Autonomous shared bicycles as a case-study
As an example application of the presented simulation tool, in a second paper, the authors present a study that provides an in-depth understanding of the fleet behavior of autonomous bicycle-sharing systems. The vehicle they take as a reference for this modeling work is the MIT Autonomous Bicycle Project. This bicycle dynamically transforms into a tricycle for lateral stability during autonomous driving.
Hence the system offers two configurations: When a user is riding it, the system is in bicycle mode. The two rear wheels act as a single wheel, and the riding experience remains unchanged from riding a regular bike. In contrast, when the bicycle is driving autonomously, the bike is in tricycle configuration. In this case, the wheels separate and provide the necessary lateral stability for the autonomous drive.
In this second paper, the authors model the performance of a fleet of shared autonomous bicycles like the MIT Autonomous Bicycle in different realistic operating conditions taking Boston in the USA as a scenario. The performance of the autonomous system is compared with current station-based and dockless schemes, quantifying the extent to which an autonomous system could outperform current bicycle-sharing systems.
This analysis provides a very detailed overview of each system’s characteristics, including average trip and waiting times, percentage of served trips, and the utilization of the bicycles, among many others. These results answer some of the most central questions in shared autonomous systems, such as the relationship between the wait times and the fleet size, or the relationship between an autonomous bicycle’s speed on system efficiency and user experience.
Furthermore, the article also assesses the impact of different parameters on system performance by running batch simulations with a range of values for each parameter. In addition, this simulation investigates the effects of various operational strategies, including no rebalancing, ideal rebalancing, and a demand-prediction-based rebalancing model.

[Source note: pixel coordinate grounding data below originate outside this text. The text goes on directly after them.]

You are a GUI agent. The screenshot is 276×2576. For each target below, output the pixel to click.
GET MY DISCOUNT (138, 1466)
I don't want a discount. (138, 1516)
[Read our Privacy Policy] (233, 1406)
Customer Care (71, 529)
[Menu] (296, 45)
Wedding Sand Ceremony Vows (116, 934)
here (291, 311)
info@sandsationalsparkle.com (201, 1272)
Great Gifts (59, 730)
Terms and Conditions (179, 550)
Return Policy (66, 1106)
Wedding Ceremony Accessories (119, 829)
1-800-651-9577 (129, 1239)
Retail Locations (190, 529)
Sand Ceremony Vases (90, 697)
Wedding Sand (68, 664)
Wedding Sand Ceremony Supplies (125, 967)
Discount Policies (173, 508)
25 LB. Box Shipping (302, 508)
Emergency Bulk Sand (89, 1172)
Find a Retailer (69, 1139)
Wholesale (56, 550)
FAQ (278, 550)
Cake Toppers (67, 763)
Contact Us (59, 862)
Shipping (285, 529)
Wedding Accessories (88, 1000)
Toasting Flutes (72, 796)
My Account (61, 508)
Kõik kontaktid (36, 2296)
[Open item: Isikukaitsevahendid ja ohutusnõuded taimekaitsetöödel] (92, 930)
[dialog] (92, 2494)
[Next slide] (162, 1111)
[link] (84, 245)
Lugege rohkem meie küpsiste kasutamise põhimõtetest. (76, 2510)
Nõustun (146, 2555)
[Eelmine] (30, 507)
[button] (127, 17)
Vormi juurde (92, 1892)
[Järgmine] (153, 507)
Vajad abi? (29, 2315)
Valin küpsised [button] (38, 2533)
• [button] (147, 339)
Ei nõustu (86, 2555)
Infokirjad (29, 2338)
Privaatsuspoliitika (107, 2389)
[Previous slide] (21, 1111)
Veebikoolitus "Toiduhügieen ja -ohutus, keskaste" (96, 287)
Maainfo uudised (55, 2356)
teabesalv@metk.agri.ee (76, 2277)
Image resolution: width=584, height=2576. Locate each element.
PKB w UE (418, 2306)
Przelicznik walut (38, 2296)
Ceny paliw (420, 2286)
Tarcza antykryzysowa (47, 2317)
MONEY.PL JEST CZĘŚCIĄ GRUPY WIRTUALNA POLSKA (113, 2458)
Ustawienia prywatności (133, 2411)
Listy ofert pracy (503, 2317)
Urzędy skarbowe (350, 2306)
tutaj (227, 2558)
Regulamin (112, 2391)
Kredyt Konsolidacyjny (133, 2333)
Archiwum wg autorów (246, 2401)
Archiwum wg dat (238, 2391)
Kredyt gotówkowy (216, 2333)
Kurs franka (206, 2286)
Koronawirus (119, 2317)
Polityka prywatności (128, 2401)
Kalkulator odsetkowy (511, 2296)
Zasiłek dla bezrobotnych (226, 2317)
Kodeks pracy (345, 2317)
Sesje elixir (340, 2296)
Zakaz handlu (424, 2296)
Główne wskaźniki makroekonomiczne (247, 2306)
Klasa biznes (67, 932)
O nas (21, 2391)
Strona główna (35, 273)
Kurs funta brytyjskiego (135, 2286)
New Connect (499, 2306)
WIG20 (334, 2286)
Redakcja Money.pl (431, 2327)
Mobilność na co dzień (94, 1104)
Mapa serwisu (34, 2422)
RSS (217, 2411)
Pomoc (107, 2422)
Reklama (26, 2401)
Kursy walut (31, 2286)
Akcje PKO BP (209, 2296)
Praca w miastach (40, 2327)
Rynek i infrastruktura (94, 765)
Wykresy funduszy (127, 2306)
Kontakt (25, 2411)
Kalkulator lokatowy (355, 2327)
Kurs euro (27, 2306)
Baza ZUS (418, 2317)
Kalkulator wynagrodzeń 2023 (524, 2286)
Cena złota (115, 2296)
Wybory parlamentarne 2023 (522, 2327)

The obtained results show that with a fleet size 3.5 times smaller than a station-based system and eight times smaller than a dockless system, an autonomous system can improve overall performance and user experience, even with no rebalancing. These findings indicate that the remarkable efficiency of an autonomous bicycle-sharing system could compensate for the additional cost of autonomous bicycles.
This case study demonstrates how insights generated through the simulation tool that the authors propose can be valuable for many stakeholders. Firstly, it can provide fleet operators with guidelines for designing, implementing, and operating an autonomous bicycle-sharing system. In addition, it provides insights that can assist engineers in defining the vehicle’s design requirements.
Lastly, it can help city planners and governments understand the potential urban and environmental impacts to determine the regulations and incentive mechanisms related to these new mobility modes. Ideally, by having the necessary evaluation tools, stakeholders will be able to align the different urban, social, environmental, engineering, and economic issues to everyone’s best interests.